> _Record excerpts_:
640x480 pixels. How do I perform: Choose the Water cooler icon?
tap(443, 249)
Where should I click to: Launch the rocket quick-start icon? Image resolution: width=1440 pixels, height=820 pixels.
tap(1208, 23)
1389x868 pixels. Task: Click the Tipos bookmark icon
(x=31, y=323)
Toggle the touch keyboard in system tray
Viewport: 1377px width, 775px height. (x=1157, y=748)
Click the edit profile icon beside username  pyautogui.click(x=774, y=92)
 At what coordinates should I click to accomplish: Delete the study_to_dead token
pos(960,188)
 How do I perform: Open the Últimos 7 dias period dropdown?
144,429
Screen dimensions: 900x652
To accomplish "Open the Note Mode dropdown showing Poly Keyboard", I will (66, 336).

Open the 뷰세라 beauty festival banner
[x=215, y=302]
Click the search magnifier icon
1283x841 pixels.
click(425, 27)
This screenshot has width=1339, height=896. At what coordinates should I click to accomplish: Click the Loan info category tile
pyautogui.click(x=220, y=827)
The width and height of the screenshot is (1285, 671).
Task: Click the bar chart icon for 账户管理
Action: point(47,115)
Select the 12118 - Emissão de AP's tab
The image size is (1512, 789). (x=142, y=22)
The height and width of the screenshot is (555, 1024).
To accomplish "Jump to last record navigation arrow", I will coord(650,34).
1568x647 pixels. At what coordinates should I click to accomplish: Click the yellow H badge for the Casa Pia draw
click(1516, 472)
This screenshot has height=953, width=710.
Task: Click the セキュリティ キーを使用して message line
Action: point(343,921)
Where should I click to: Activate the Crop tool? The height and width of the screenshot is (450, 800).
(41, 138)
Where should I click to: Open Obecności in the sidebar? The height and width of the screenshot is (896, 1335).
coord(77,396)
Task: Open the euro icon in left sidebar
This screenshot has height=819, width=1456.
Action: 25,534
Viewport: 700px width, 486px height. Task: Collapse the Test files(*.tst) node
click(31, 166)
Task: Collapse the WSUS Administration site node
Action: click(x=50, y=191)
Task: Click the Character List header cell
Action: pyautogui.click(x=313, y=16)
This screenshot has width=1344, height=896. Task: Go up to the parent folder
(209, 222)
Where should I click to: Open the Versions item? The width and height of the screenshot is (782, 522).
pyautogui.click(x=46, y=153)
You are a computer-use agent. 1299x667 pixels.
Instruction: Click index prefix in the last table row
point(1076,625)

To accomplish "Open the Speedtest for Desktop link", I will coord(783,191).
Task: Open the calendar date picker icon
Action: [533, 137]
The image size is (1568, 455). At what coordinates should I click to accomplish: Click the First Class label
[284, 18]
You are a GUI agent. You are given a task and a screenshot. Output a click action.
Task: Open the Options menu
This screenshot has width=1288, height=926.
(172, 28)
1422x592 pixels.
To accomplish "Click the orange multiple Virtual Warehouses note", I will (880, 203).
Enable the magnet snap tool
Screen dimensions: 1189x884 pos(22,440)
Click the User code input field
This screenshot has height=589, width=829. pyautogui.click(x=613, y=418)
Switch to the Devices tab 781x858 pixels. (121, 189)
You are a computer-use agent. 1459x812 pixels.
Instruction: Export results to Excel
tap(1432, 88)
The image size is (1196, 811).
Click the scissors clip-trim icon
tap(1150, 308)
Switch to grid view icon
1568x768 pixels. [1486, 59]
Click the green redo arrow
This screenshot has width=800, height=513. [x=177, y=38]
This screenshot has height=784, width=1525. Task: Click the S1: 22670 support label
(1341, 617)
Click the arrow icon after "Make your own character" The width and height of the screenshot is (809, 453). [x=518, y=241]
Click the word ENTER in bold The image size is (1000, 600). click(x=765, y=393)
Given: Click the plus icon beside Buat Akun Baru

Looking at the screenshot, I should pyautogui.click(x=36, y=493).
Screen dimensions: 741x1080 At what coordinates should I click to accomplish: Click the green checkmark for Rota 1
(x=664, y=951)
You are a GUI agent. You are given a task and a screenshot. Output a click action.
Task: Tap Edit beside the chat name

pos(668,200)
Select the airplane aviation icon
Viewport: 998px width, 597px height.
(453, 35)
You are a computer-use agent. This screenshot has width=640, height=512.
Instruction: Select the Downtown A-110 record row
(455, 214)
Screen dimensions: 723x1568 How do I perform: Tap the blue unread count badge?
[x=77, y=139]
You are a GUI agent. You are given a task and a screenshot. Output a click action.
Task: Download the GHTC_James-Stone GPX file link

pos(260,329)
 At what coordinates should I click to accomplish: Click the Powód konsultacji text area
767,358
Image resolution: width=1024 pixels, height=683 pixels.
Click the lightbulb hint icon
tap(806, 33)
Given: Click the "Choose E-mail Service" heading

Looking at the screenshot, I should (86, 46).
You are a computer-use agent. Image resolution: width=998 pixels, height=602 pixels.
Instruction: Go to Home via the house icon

> _Brief_: Write out the full listing above again, character for character.

> _Reply to the task_:
640x480 pixels. How do I perform: Choose the Water cooler icon?
tap(443, 249)
Where should I click to: Launch the rocket quick-start icon? Image resolution: width=1440 pixels, height=820 pixels.
tap(1208, 23)
1389x868 pixels. Task: Click the Tipos bookmark icon
(x=31, y=323)
Toggle the touch keyboard in system tray
Viewport: 1377px width, 775px height. (x=1157, y=748)
Click the edit profile icon beside username  pyautogui.click(x=774, y=92)
 At what coordinates should I click to accomplish: Delete the study_to_dead token
pos(960,188)
 How do I perform: Open the Últimos 7 dias period dropdown?
144,429
Screen dimensions: 900x652
To accomplish "Open the Note Mode dropdown showing Poly Keyboard", I will (66, 336).

Open the 뷰세라 beauty festival banner
[x=215, y=302]
Click the search magnifier icon
1283x841 pixels.
click(425, 27)
This screenshot has width=1339, height=896. At what coordinates should I click to accomplish: Click the Loan info category tile
pyautogui.click(x=220, y=827)
The width and height of the screenshot is (1285, 671).
Task: Click the bar chart icon for 账户管理
Action: point(47,115)
Select the 12118 - Emissão de AP's tab
The image size is (1512, 789). (x=142, y=22)
The height and width of the screenshot is (555, 1024).
To accomplish "Jump to last record navigation arrow", I will coord(650,34).
1568x647 pixels. At what coordinates should I click to accomplish: Click the yellow H badge for the Casa Pia draw
click(1516, 472)
This screenshot has height=953, width=710.
Task: Click the セキュリティ キーを使用して message line
Action: point(343,921)
Where should I click to: Activate the Crop tool? The height and width of the screenshot is (450, 800).
(41, 138)
Where should I click to: Open Obecności in the sidebar? The height and width of the screenshot is (896, 1335).
coord(77,396)
Task: Open the euro icon in left sidebar
This screenshot has height=819, width=1456.
Action: 25,534
Viewport: 700px width, 486px height. Task: Collapse the Test files(*.tst) node
click(31, 166)
Task: Collapse the WSUS Administration site node
Action: click(x=50, y=191)
Task: Click the Character List header cell
Action: pyautogui.click(x=313, y=16)
This screenshot has width=1344, height=896. Task: Go up to the parent folder
(209, 222)
Where should I click to: Open the Versions item? The width and height of the screenshot is (782, 522).
pyautogui.click(x=46, y=153)
You are a computer-use agent. 1299x667 pixels.
Instruction: Click index prefix in the last table row
point(1076,625)

To accomplish "Open the Speedtest for Desktop link", I will coord(783,191).
Task: Open the calendar date picker icon
Action: [533, 137]
The image size is (1568, 455). At what coordinates should I click to accomplish: Click the First Class label
[284, 18]
You are a GUI agent. You are given a task and a screenshot. Output a click action.
Task: Open the Options menu
This screenshot has width=1288, height=926.
(172, 28)
1422x592 pixels.
To accomplish "Click the orange multiple Virtual Warehouses note", I will (880, 203).
Enable the magnet snap tool
Screen dimensions: 1189x884 pos(22,440)
Click the User code input field
This screenshot has height=589, width=829. pyautogui.click(x=613, y=418)
Switch to the Devices tab 781x858 pixels. (121, 189)
You are a computer-use agent. 1459x812 pixels.
Instruction: Export results to Excel
tap(1432, 88)
The image size is (1196, 811).
Click the scissors clip-trim icon
tap(1150, 308)
Switch to grid view icon
1568x768 pixels. [1486, 59]
Click the green redo arrow
This screenshot has width=800, height=513. [x=177, y=38]
This screenshot has height=784, width=1525. Task: Click the S1: 22670 support label
(1341, 617)
Click the arrow icon after "Make your own character" The width and height of the screenshot is (809, 453). [x=518, y=241]
Click the word ENTER in bold The image size is (1000, 600). click(x=765, y=393)
Given: Click the plus icon beside Buat Akun Baru

Looking at the screenshot, I should pyautogui.click(x=36, y=493).
Screen dimensions: 741x1080 At what coordinates should I click to accomplish: Click the green checkmark for Rota 1
(x=664, y=951)
You are a GUI agent. You are given a task and a screenshot. Output a click action.
Task: Tap Edit beside the chat name

pos(668,200)
Select the airplane aviation icon
Viewport: 998px width, 597px height.
(453, 35)
You are a computer-use agent. This screenshot has width=640, height=512.
Instruction: Select the Downtown A-110 record row
(455, 214)
Screen dimensions: 723x1568 How do I perform: Tap the blue unread count badge?
[x=77, y=139]
You are a GUI agent. You are given a task and a screenshot. Output a click action.
Task: Download the GHTC_James-Stone GPX file link

pos(260,329)
 At what coordinates should I click to accomplish: Click the Powód konsultacji text area
767,358
Image resolution: width=1024 pixels, height=683 pixels.
Click the lightbulb hint icon
tap(806, 33)
Given: Click the "Choose E-mail Service" heading

Looking at the screenshot, I should (86, 46).
You are a computer-use agent. Image resolution: width=998 pixels, height=602 pixels.
Instruction: Go to Home via the house icon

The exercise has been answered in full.